Written problem: According to the blog post on ancient American horses, which journal published the Daniel Johnson article it takes notes from?

“‘Hard’ Evidence of Ancient American Horses” (Part 1)

“‘Hard’ Evidence of Ancient American Horses” (Part 1) January 17, 2020


Meadow, with white horse running
A white horse in a meadow with a guy (Wikimedia Commons public domain image)


I’ve begun to extract notes from an article about Pre-Columbian horses in the Americas that appeared in 2015:  Daniel Johnson, “‘Hard’ Evidence of Ancient American Horses,”  BYU Studies Quarterly 54/3 (2015).  It will probably take me several blog entries to complete the extraction.  I thought that some here might find my notes (and potentially the article itself) of interest.


First of all, the author, Daniel Johnson, states the problem:


The suggestion of horses and chariots in pre-Columbian America has long been an easy target for critics of the Book of Mormon.  (149)


It’s the commonly held view that Pre-Columbian horses were long extinct by Book of Mormon times, and that horses were only reintroduced into the Americas after Columbus and the European “discovery” of the New World.  Yet the Book of Mormon refers to “horses,” which seems a clear case of serious anachronism.

Raw data:
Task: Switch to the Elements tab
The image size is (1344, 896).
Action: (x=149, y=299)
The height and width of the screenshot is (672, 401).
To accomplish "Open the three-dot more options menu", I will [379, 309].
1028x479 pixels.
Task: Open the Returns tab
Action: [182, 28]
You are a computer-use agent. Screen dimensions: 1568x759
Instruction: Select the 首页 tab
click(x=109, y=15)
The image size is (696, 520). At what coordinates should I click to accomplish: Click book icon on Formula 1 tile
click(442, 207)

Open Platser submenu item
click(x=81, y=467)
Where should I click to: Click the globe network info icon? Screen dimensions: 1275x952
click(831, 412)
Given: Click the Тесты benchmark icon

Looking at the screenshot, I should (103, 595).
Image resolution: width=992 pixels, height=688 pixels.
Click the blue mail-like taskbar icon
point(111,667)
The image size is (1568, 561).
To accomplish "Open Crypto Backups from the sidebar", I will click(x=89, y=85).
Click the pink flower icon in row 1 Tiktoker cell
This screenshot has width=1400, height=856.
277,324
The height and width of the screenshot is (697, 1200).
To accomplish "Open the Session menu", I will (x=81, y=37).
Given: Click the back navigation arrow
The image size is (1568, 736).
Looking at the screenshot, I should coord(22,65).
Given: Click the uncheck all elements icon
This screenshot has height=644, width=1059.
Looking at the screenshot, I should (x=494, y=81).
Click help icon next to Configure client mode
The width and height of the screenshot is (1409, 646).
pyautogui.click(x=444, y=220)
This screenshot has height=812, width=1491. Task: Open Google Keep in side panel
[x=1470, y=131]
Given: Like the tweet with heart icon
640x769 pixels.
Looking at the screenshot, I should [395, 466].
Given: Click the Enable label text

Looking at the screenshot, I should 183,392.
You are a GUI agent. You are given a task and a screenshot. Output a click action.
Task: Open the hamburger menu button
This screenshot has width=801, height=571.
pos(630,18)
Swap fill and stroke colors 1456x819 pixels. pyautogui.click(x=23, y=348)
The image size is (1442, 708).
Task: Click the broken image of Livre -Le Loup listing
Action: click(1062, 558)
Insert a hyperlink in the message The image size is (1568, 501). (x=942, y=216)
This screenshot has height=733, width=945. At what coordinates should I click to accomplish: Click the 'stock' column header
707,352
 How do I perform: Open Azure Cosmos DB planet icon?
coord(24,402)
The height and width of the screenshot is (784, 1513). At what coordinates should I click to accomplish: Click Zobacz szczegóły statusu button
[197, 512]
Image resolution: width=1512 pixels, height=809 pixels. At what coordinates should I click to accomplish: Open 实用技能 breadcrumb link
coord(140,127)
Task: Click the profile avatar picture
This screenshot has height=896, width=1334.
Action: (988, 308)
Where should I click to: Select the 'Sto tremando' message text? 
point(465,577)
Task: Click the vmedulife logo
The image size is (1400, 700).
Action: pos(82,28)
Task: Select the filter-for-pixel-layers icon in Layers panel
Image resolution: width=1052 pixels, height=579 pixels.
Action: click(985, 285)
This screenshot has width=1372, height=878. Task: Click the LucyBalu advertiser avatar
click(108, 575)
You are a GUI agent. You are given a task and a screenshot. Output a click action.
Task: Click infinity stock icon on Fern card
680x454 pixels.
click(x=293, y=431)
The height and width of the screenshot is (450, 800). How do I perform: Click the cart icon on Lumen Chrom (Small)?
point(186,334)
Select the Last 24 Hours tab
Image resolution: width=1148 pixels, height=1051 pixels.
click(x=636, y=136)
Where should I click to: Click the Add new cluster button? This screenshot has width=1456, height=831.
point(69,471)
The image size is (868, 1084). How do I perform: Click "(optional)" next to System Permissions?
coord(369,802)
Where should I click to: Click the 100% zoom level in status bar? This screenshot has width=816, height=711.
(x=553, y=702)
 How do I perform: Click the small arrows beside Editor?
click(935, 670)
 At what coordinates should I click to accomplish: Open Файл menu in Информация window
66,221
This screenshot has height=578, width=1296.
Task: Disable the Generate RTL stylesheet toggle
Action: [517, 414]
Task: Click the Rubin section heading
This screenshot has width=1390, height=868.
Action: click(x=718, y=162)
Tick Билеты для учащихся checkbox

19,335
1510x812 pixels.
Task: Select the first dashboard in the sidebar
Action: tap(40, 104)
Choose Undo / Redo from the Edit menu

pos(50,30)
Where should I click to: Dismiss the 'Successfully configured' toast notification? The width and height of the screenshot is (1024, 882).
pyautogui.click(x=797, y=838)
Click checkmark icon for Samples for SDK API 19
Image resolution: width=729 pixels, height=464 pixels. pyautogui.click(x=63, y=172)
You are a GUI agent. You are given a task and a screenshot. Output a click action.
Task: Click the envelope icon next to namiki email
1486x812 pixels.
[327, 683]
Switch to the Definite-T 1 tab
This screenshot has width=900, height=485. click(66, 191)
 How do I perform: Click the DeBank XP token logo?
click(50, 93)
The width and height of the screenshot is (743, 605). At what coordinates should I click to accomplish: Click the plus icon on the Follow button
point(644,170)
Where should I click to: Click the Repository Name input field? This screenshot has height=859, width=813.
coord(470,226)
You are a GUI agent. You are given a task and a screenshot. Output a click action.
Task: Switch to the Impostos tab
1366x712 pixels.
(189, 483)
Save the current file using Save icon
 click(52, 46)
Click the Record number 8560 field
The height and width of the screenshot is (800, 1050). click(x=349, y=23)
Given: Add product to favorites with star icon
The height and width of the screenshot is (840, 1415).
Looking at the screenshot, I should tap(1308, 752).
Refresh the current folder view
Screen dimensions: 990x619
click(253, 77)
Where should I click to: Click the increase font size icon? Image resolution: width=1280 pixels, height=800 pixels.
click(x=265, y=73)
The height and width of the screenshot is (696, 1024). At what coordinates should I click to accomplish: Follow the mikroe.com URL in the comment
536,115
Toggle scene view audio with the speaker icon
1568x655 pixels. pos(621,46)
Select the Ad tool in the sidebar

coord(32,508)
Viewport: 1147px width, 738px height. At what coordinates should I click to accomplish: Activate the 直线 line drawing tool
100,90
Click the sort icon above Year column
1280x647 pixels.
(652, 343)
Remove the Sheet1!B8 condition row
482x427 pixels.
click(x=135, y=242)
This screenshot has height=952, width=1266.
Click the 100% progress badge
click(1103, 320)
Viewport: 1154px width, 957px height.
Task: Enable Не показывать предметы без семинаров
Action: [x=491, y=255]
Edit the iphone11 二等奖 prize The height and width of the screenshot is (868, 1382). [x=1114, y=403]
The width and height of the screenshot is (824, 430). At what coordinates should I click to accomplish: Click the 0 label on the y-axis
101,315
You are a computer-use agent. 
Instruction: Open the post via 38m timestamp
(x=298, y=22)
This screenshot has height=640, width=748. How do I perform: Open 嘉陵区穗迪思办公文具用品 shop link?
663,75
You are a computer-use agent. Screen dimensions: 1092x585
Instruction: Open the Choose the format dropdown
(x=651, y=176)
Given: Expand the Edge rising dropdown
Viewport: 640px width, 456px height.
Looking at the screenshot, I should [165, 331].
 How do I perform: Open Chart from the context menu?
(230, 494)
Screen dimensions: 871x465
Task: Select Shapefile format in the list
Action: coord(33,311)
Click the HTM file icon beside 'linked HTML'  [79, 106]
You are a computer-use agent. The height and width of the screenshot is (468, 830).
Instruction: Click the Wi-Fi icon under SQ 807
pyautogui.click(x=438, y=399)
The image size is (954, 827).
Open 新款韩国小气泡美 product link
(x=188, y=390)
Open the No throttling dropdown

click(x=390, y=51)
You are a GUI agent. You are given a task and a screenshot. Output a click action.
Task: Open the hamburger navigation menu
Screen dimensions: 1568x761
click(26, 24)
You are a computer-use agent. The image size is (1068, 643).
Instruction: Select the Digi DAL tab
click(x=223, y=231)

Task answer: BYU Studies Quarterly